本研究61株肺炎克雷伯菌共篩選出14株hvKP，其對(duì)抗生素的耐藥性遠(yuǎn)低于普通肺炎克雷伯菌。K1和K2型莢膜血清型在6種血清型中檢出率最高，且最常見(jiàn)、毒力最強(qiáng)[13]，除了在hvKP中檢出到K1型，在cKP中也有檢出到，與李喜紅 等[14]研究一致。rmpA基因是促進(jìn)肺炎克雷伯菌莢膜多糖合成的調(diào)控基因，其編碼的rmpA蛋白可以促進(jìn)高黏液表型的形成。本研究中，除了14株拉絲實(shí)驗(yàn)陽(yáng)性菌株rmpA基因陽(yáng)性，在拉絲實(shí)驗(yàn)陰性的菌株中也檢測(cè)到了rmpA基因，說(shuō)明高黏液表型的形成除了rmpA基因參與調(diào)控外，還需要其他毒力基因共同參與。對(duì)于很多生物來(lái)講，鐵作為一種輔助因子在生化代謝方面，電子傳遞等生命活動(dòng)過(guò)程中起到非常重要的作用，aerobactin基因所編碼產(chǎn)生的鐵載體，可以競(jìng)爭(zhēng)血液中的鐵離子，促進(jìn)菌株的生長(zhǎng)繁殖，是肺炎克雷伯菌重要的毒力因子，有研究[15]表明，aerobactin存在可以使菌株的毒力增強(qiáng)100倍，本研究該基因僅存在于14株hvKP中，從側(cè)面可以反映出菌株高黏液表型的形成與aerobactin基因的存在密切相關(guān)。值得注意的是，本研究中毒力基因fimH基因篩選數(shù)量最多，與付方俊 等[16]的研究一致，在hvKP和cKP中并沒(méi)有顯著區(qū)別，說(shuō)明該基因并不能成為區(qū)分肺炎克雷伯菌的一個(gè)標(biāo)志。magA基因編碼的蛋白可以促進(jìn)黏液性的形成，并參與莢膜多糖的產(chǎn)生，后來(lái)的研究[17]證實(shí)該基因僅存在于血清型K1菌株中，本研究結(jié)果與之一致，國(guó)內(nèi)也有相關(guān)的報(bào)道[18]。wcaG基因的編碼產(chǎn)物為胞外多糖的巖藻糖，可以避免被血液中巨噬細(xì)胞的吞噬作用所消滅，本研究中該基因也和K1型血清型分布一致，可能和K1血清型基因分布在同一質(zhì)粒上，是否含有其他的機(jī)制，需要進(jìn)一步研究。其他毒力基因在hvKP中的檢出率明顯高于cKP。

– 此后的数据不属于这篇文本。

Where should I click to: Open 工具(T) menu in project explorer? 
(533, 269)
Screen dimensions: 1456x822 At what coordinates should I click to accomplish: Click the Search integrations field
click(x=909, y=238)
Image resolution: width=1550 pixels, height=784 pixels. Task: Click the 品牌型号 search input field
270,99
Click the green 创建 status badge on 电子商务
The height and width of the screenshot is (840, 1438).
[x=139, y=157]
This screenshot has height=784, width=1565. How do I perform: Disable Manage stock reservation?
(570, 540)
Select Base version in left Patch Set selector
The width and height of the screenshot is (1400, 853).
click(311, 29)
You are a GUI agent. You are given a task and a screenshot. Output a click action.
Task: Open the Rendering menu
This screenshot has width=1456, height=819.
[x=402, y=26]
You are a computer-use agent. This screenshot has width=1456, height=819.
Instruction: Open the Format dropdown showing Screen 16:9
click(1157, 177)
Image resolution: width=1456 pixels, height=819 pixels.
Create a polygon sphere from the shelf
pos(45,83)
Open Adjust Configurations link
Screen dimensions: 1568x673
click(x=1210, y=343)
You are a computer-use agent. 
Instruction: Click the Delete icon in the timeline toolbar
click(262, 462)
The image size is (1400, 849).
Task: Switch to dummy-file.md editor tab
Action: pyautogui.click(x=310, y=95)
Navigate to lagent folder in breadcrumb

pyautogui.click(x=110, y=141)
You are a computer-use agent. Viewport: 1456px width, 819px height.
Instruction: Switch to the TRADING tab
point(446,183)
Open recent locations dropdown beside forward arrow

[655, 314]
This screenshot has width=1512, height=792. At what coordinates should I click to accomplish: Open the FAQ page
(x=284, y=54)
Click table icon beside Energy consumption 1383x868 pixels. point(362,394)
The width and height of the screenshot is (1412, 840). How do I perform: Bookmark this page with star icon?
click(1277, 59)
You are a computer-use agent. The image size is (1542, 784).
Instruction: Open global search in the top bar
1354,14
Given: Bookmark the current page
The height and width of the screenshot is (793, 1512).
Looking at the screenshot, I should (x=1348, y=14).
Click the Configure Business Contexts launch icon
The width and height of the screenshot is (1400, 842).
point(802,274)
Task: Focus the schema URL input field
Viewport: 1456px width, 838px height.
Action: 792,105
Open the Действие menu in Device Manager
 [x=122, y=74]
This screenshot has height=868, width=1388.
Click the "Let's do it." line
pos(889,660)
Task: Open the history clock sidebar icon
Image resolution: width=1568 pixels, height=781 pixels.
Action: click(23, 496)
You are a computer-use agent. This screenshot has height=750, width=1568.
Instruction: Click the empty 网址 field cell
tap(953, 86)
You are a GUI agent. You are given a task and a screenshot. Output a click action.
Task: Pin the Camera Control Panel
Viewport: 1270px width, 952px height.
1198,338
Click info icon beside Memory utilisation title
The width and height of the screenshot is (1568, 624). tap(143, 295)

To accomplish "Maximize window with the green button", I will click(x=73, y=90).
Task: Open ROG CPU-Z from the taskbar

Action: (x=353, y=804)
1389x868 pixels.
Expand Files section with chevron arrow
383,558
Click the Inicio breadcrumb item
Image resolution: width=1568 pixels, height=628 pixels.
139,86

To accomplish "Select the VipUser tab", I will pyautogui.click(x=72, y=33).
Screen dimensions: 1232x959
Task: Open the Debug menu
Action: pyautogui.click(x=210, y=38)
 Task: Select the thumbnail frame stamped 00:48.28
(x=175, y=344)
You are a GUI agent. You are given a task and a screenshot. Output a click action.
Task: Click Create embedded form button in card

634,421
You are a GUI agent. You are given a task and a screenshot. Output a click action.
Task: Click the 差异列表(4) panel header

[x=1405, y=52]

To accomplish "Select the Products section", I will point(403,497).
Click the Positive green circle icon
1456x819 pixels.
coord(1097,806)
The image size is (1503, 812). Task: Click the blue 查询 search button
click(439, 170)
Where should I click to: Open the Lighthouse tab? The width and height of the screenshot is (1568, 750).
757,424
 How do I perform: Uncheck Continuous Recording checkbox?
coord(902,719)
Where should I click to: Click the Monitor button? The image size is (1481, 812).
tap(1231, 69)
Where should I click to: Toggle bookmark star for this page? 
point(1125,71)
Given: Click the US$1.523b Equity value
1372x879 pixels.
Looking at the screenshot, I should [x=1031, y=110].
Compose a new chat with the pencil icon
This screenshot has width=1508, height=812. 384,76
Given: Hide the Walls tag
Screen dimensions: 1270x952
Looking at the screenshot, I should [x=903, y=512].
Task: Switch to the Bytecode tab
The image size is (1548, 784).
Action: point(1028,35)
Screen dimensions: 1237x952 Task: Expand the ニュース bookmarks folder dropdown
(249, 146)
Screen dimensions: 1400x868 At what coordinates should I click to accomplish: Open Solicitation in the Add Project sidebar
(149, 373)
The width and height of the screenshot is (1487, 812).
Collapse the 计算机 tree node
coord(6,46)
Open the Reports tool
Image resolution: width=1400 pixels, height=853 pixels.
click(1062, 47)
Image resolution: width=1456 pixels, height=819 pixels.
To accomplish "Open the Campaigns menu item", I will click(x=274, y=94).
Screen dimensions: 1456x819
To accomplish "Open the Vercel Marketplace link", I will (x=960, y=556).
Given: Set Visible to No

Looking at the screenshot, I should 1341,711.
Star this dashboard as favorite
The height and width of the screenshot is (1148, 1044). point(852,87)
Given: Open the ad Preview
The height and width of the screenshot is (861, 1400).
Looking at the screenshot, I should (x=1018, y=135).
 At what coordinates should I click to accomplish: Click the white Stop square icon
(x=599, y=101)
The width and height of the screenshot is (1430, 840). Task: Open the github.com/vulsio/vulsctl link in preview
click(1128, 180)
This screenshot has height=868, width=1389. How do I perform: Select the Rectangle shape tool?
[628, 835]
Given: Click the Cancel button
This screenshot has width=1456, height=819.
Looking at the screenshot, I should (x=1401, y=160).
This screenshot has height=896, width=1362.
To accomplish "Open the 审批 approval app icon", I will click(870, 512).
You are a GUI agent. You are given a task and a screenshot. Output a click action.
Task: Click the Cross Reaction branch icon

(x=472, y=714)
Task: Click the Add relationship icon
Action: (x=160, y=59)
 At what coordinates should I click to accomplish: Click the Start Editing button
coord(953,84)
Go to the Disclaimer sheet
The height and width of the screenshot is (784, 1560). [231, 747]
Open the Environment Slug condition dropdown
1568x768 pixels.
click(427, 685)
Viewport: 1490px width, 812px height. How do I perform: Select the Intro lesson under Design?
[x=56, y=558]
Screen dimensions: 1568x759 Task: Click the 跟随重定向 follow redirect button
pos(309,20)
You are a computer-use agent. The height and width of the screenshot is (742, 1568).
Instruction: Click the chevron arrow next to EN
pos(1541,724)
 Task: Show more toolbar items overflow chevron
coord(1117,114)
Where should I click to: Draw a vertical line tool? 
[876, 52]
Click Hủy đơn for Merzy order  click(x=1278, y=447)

CRISPR-CAS系統(tǒng)是廣泛存在于細(xì)菌和古細(xì)菌中的一種適應(yīng)性免疫調(diào)節(jié)系統(tǒng)，其間隔序列與噬菌體和質(zhì)粒有很高的同源性，有學(xué)者[8]認(rèn)為該系統(tǒng)可以抵御來(lái)源于外界的核酸，經(jīng)過(guò)一系列研究，證實(shí)了該系統(tǒng)可以對(duì)外源核酸進(jìn)行切割，具體的過(guò)程分為3步：首先在適應(yīng)性階段，攜帶一個(gè)或多個(gè)CRISPR基因座的細(xì)菌和古生菌通過(guò)將外源序列的短片段(原間隔子)整合到宿主染色體CRISPR序列近端對(duì)外源病毒和質(zhì)粒作出反應(yīng)，在表達(dá)和干擾階段，重復(fù)間隔子元件轉(zhuǎn)錄到為前體CRISPR-RNA(pre-crRNA)分子，然后經(jīng)過(guò)酶切產(chǎn)生短的crRNA，可與入侵病毒或質(zhì)粒的互補(bǔ)原間隔子序列配對(duì),由crRNA識(shí)別目標(biāo)并通過(guò)與crRNA結(jié)合的CAS蛋白來(lái)使外源核酸序列不表達(dá)達(dá)到清除外源核酸的目的。肺炎克雷伯菌的毒力基因存在于質(zhì)粒中，有很多文獻(xiàn)研究過(guò)其與耐藥性之間的相關(guān)性，而與毒力基因之間存在的相關(guān)性研究不多，本研究將61株肺炎克雷伯菌分為CRISPR-CAS系統(tǒng)陽(yáng)性菌株和CRISPR-CAS系統(tǒng)陰性菌株，顯示CRISPR-CAS系統(tǒng)陽(yáng)性菌株毒力基因攜帶率比CRISPR-CAS系統(tǒng)陰性菌株高，經(jīng)過(guò)χ2檢驗(yàn)差異有統(tǒng)計(jì)學(xué)意義，其與質(zhì)粒或染色體介導(dǎo)的耐藥基因的攜帶率正好相反，本研究中，hvKP除了對(duì)氨芐西林天然耐藥外，對(duì)臨床常用抗生素均有良好的敏感性，cKP對(duì)抗生素的耐藥率較高，可能和由質(zhì)粒或染色體介導(dǎo)的碳青霉烯酶、超廣譜β-內(nèi)酰胺酶、頭孢菌素酶的傳播有關(guān)，其具體的耐藥機(jī)制還應(yīng)通過(guò)相關(guān)實(shí)驗(yàn)從分子基因水平進(jìn)行驗(yàn)證，另外在細(xì)菌的進(jìn)化過(guò)程中，耐藥基因的獲得對(duì)細(xì)菌的生長(zhǎng)起到非常重要的作用，但并不是任何的質(zhì)粒都能被細(xì)菌所接受，仍然需要平衡細(xì)菌獲得質(zhì)粒所需能量與細(xì)菌所產(chǎn)能量之間兩者的關(guān)系。Palmer et al[19]的研究表明，CRISPR-CAS系統(tǒng)陽(yáng)性菌株其耐藥率比陰性系統(tǒng)低，本研究通過(guò)χ2檢驗(yàn)經(jīng)過(guò)計(jì)算CRISPR-CAS系統(tǒng)與耐藥性之間的相關(guān)性，差異無(wú)統(tǒng)計(jì)學(xué)意義，可能與樣本數(shù)量少有關(guān)，對(duì)于質(zhì)粒介導(dǎo)的毒力基因和CRISPR-CAS系統(tǒng)相關(guān)性的分子機(jī)制仍需要進(jìn)一步研究。